Saved entries
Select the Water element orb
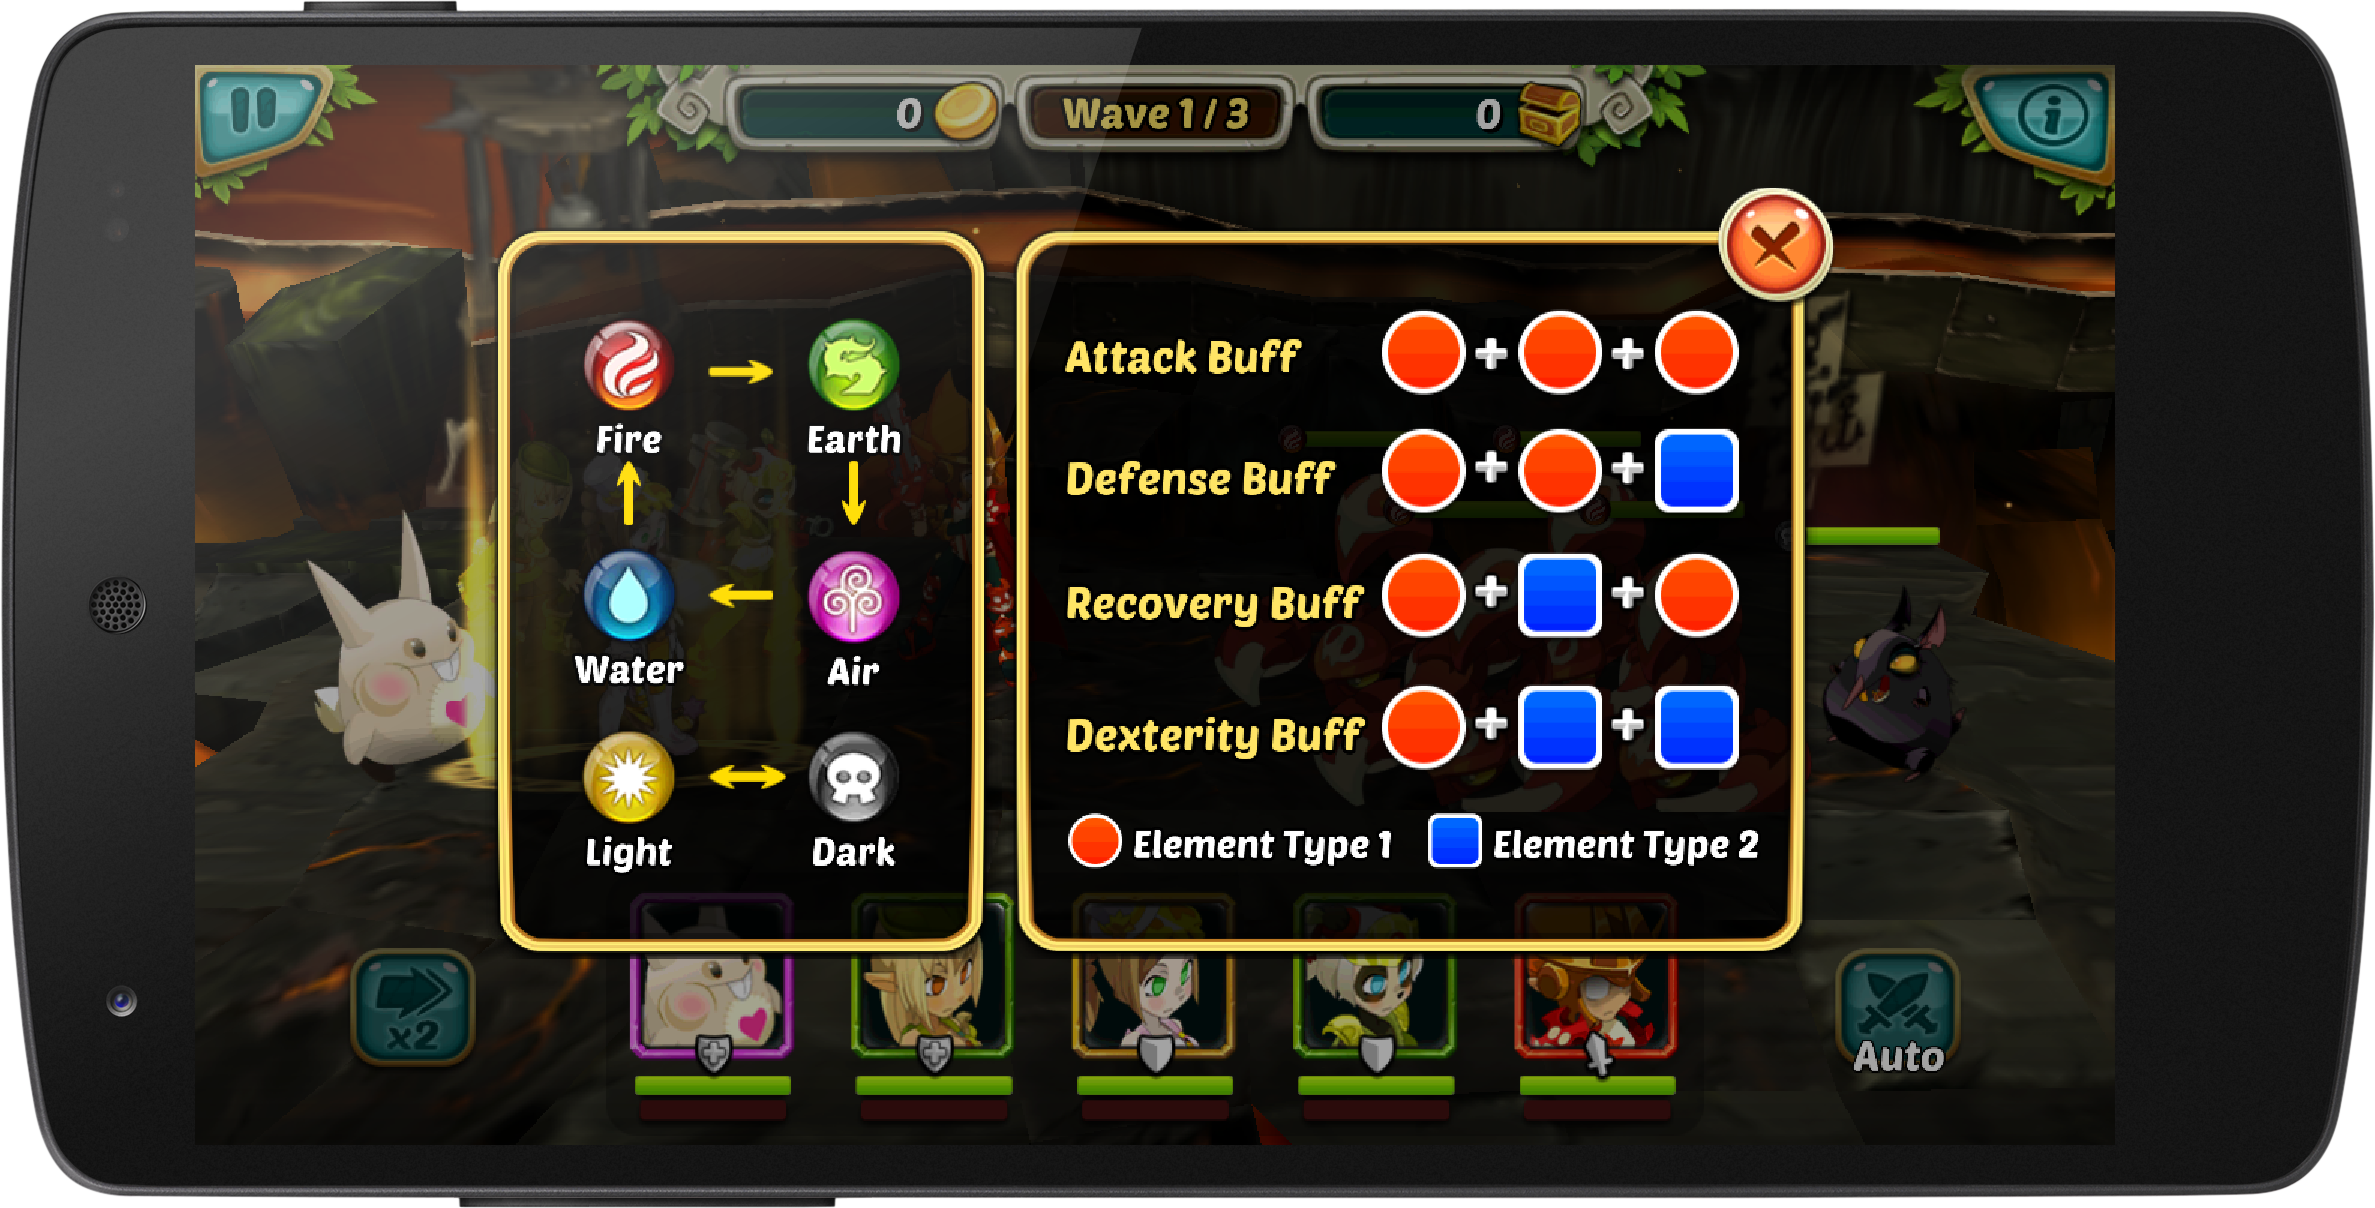The width and height of the screenshot is (2375, 1208). tap(628, 595)
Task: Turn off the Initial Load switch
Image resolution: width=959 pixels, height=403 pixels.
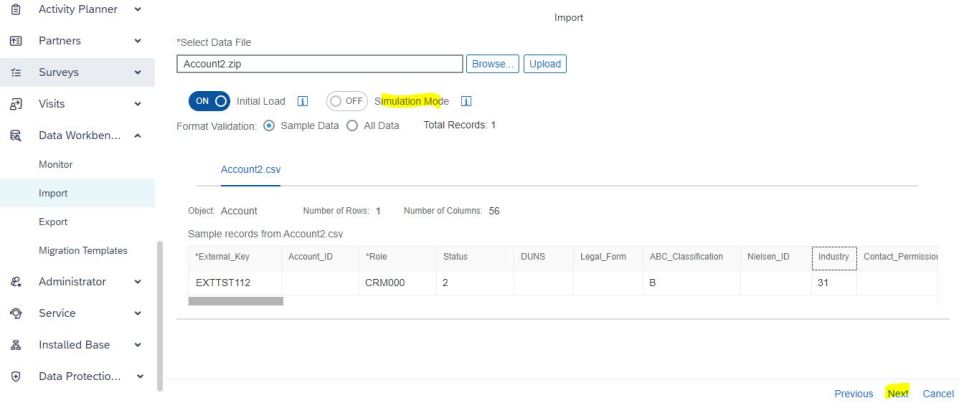Action: (209, 101)
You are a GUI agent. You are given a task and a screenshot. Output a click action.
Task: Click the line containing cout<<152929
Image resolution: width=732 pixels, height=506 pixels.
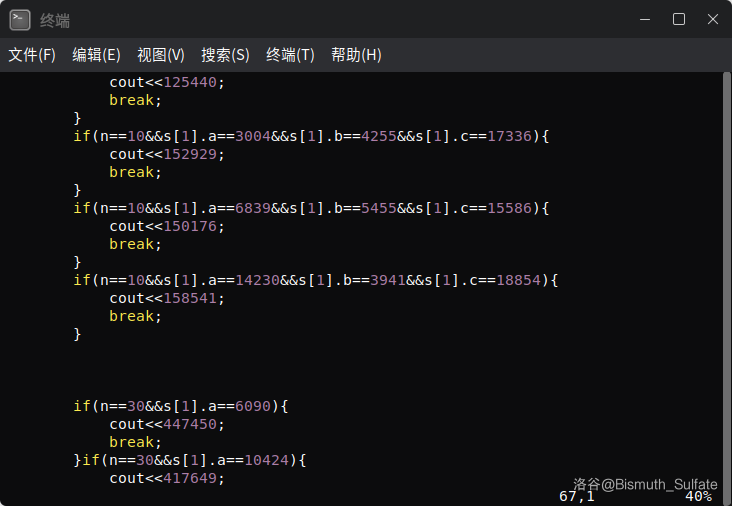tap(167, 154)
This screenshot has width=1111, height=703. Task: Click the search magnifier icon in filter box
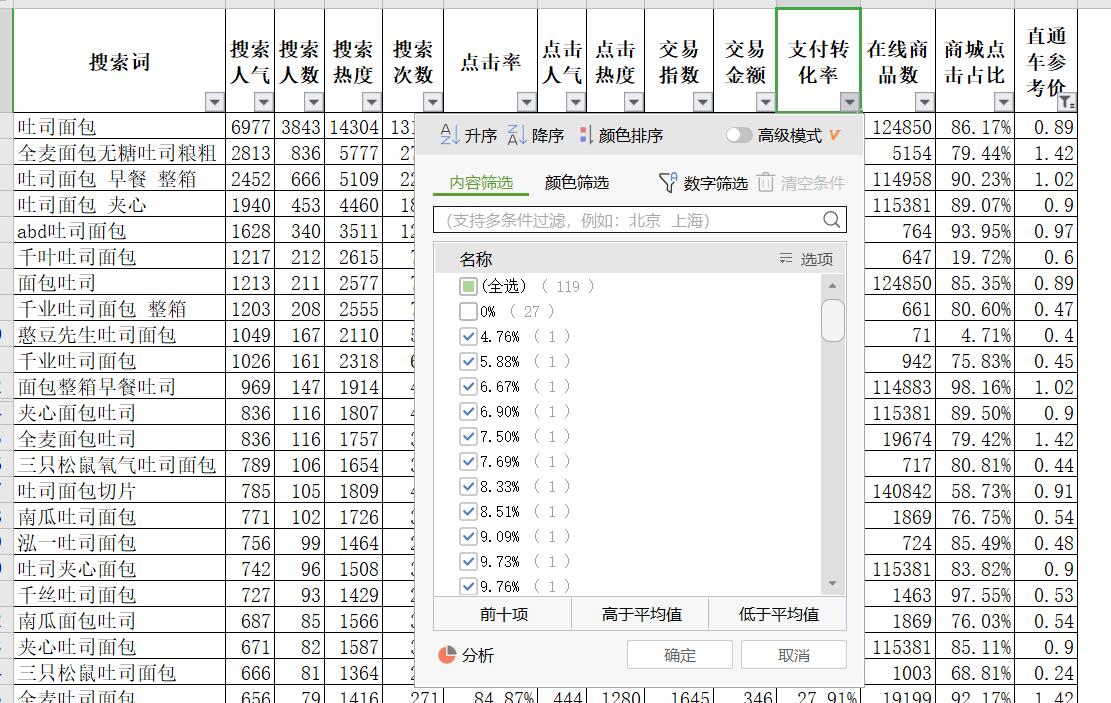832,220
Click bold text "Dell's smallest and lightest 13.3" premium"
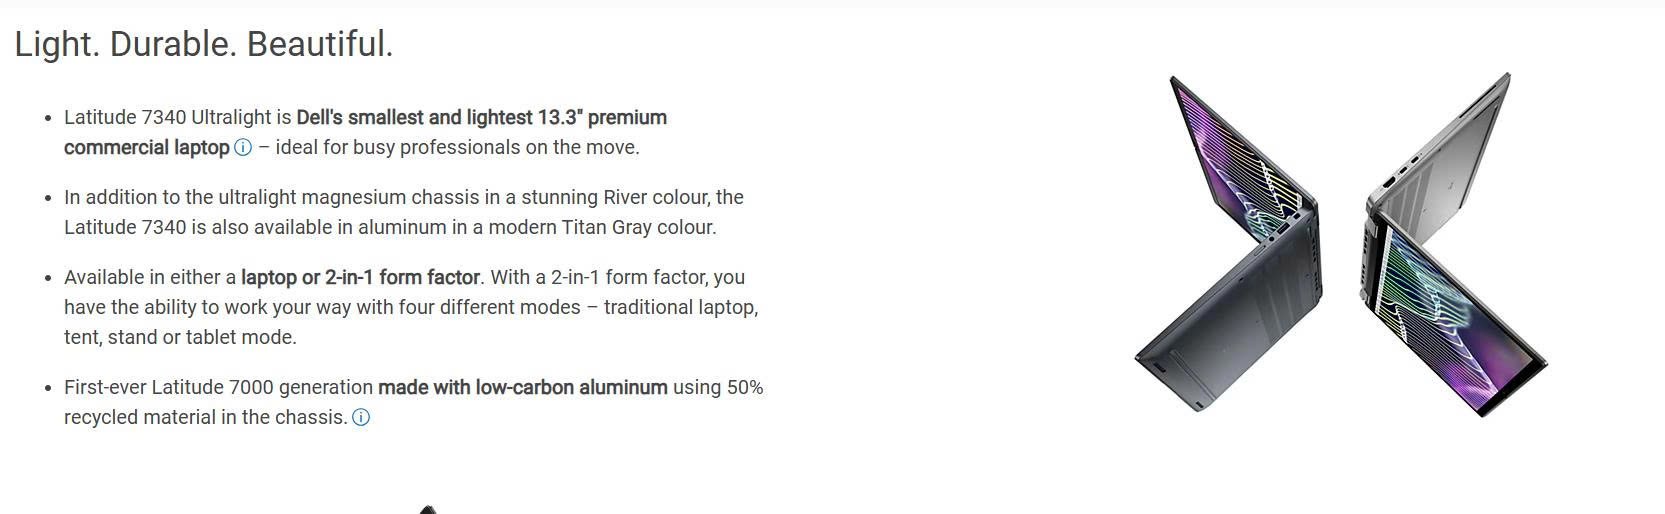 (481, 118)
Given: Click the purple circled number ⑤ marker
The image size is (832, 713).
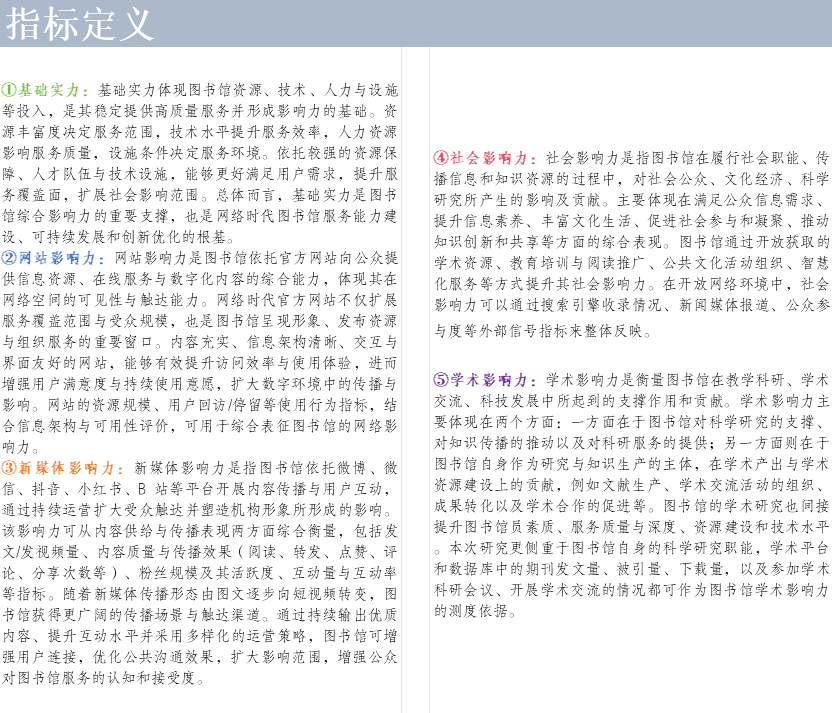Looking at the screenshot, I should tap(440, 380).
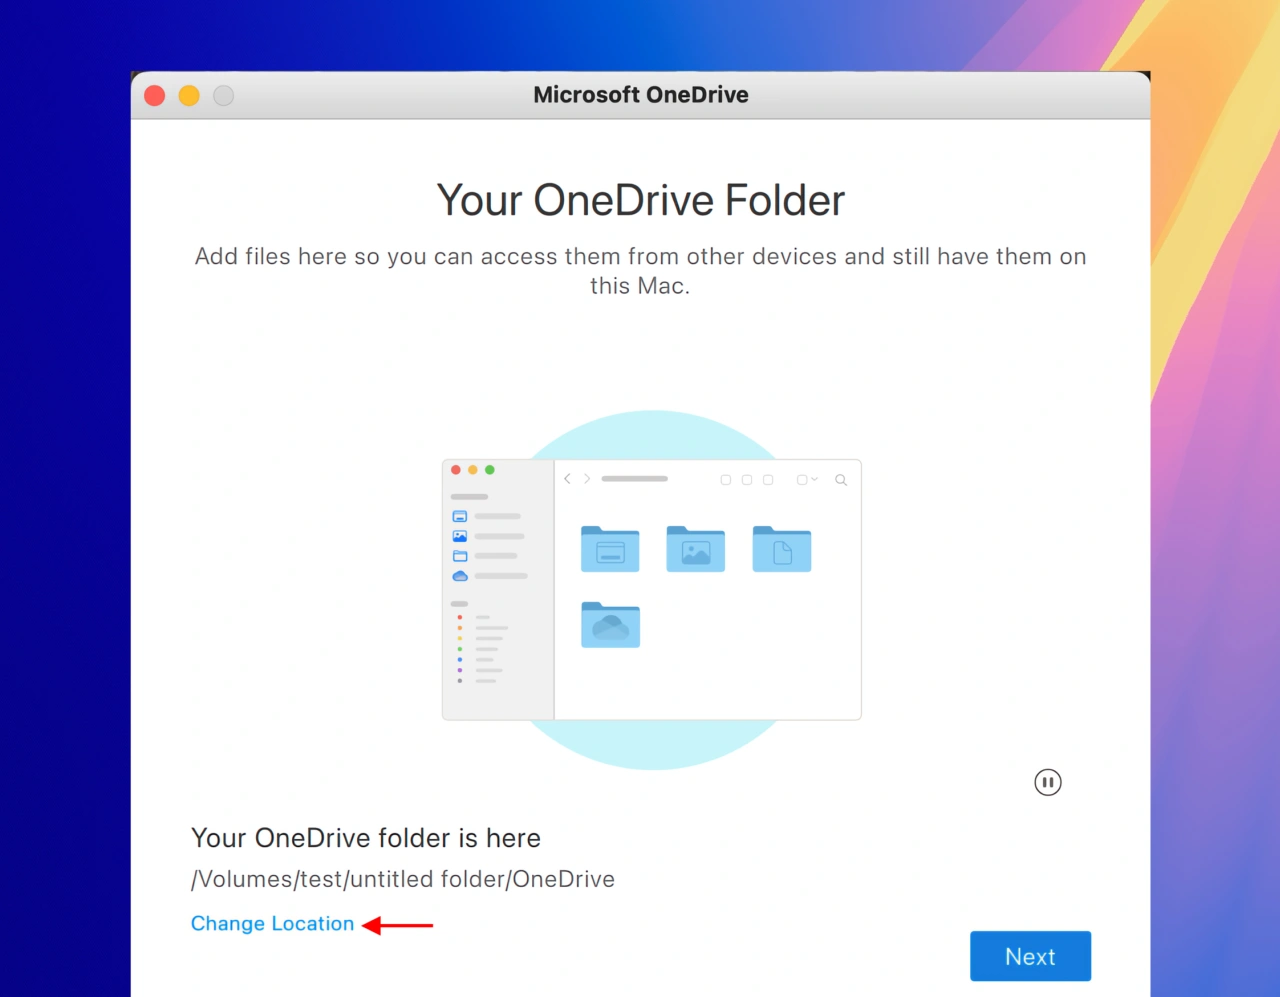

DIRECTIONS FOR THIS TASK
From the line containing "Image resolution: width=959" through the last line of the records, both included, output those lines exactly and nothing else; skip the pictures.

RESPONSE BOX
Image resolution: width=959 pixels, height=403 pixels.
Action: (209, 101)
You are a GUI agent. You are given a task and a screenshot. Output a click action.
Task: Click the line containing cout<<152929
Image resolution: width=732 pixels, height=506 pixels.
tap(167, 154)
This screenshot has width=1111, height=703. Task: Click the search magnifier icon in filter box
832,220
Click bold text "Dell's smallest and lightest 13.3" premium"
 (481, 118)
Given: Click the purple circled number ⑤ marker
The image size is (832, 713).
Looking at the screenshot, I should tap(440, 380).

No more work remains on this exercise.